Large Reasoning Models (LRMs) have shown remarkable reasoning capabilities, yet they often suffer from overthinking, expending redundant computational steps on simple problems, or underthinking, failing to explore sufficient reasoning paths despite inherent capabilities. These issues lead to inefficiencies and potential inaccuracies, limiting practical deployment in resource-constrained settings. Existing methods to mitigate overthinking, such as suppressing reflective keywords or adjusting reasoning length, may inadvertently induce underthinking, compromising accuracy. Therefore, we propose ReBalance, a training-free framework that achieves efficient reasoning with balanced thinking. ReBalance leverages confidence as a continuous indicator of reasoning dynamics, identifying overthinking through high confidence variance and underthinking via consistent overconfidence. By aggregating hidden states from a small-scale dataset into reasoning mode prototypes, we compute a steering vector to guide LRMs' reasoning trajectories. A dynamic control function modulates this vector's strength and direction based on real-time confidence, pruning redundancy during overthinking, and promoting exploration during underthinking. Extensive experiments conducted on four models ranging from 0.5B to 32B, and across nine benchmarks in math reasoning, general question answering, and coding tasks demonstrate that ReBalance effectively reduces output redundancy while improving accuracy, offering a general, training-free, and plug-and-play strategy for efficient and robust LRM deployment. Code is available at https://github.com/yu-lin-li/ReBalance .

Figures (16)

• Figure 1: Qualitative and quantitative comparisons with previous state-of-the-art methods for mitigating overthinking. (a) Given the question "For what real values of $x$ is $-4 < x^{4} + 4x^{2} < 21$?", the model first obtains intervals $(-\sqrt{3}, 0)$ and $(0, \sqrt{3})$, and then verifies if $x = 0$ is included. However, the baseline deepseek_r1 redundantly checks irrelevant values after correctly validating $x = 0$, causing overthinking. Current mitigation methods deer overly suppress necessary reflection, leading to underthinking. Our method dynamically controls the reasoning state, effectively balancing these two extremes. (b)ReBalance outperforms previous state-of-the-art method seal across multiple mathematical reasoning datasets and model scales (0.5B–32B), reducing reasoning length while simultaneously improving accuracy.
• Figure 2: (a) Effects of overthinking mitigation on reasoning modes. We compare the distributions of reasoning lengths for correct and incorrect predictions before and after applying overthinking mitigation methods. The reduction in reasoning lengths for correct and incorrect predictions indicates the degree to which overthinking is alleviated and underthinking is introduced, respectively.
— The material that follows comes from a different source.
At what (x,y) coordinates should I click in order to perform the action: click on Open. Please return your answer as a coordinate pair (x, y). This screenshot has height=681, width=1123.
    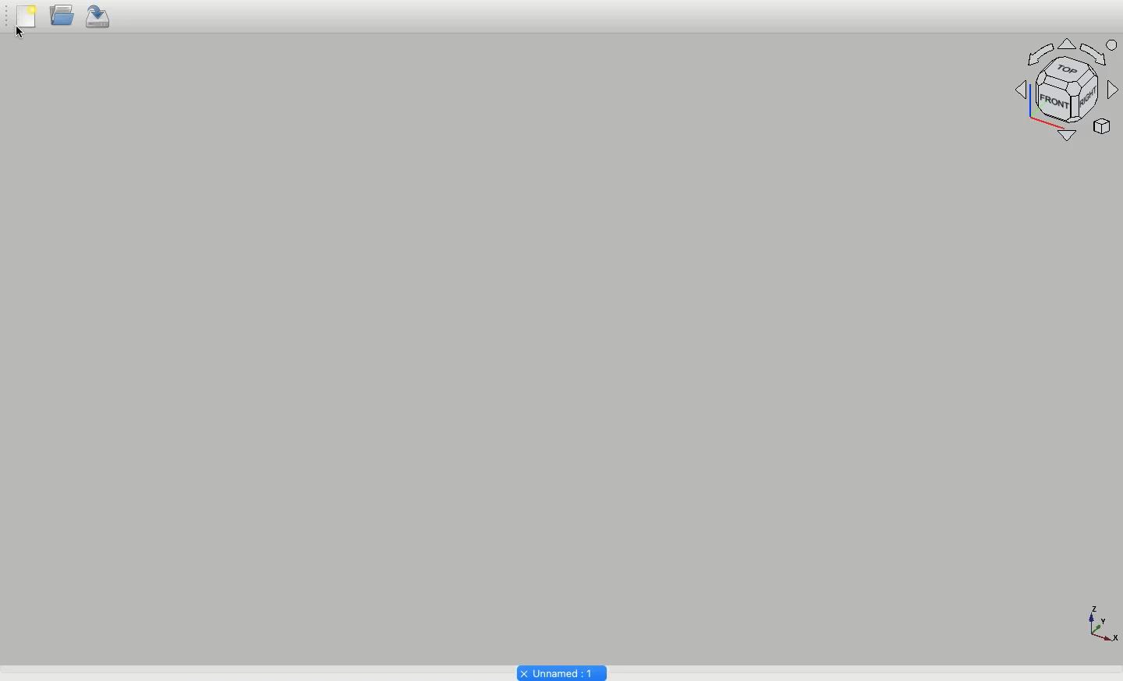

Existing methods significantly introduce underthinking, whereas our method effectively achieves a balanced reduction of both. (b) Correlation between confidence and reasoning modes. We observe that the overthinking samples exhibit higher confidence variance compared to normal samples, while underthinking samples show persistently high confidence levels.
• Figure 3: Illustration of the ReBalance framework. We first perform offline one-pass data collection on a small-scale seen dataset. At each step, the steering vector is extracted at the first token of the specified layer based on confidence, and a dynamic function is fitted according to model behaviors. During deployment, the dynamic function outputs steering weights based on the model's real-time confidence online, thus balancing between overthinking and underthinking.
• Figure 4: (a-b) Layerwise Performance of MATH-500 for (a) R1–7B and (b) QwQ–32B.(c) Sensitivity to sample size for steering vector extraction.(d) Performance with cross-domain vectors.
• Figure 5: Static $\alpha_a$ Control on MATH-500. Top: R1-7B; Bottom: QwQ--32B.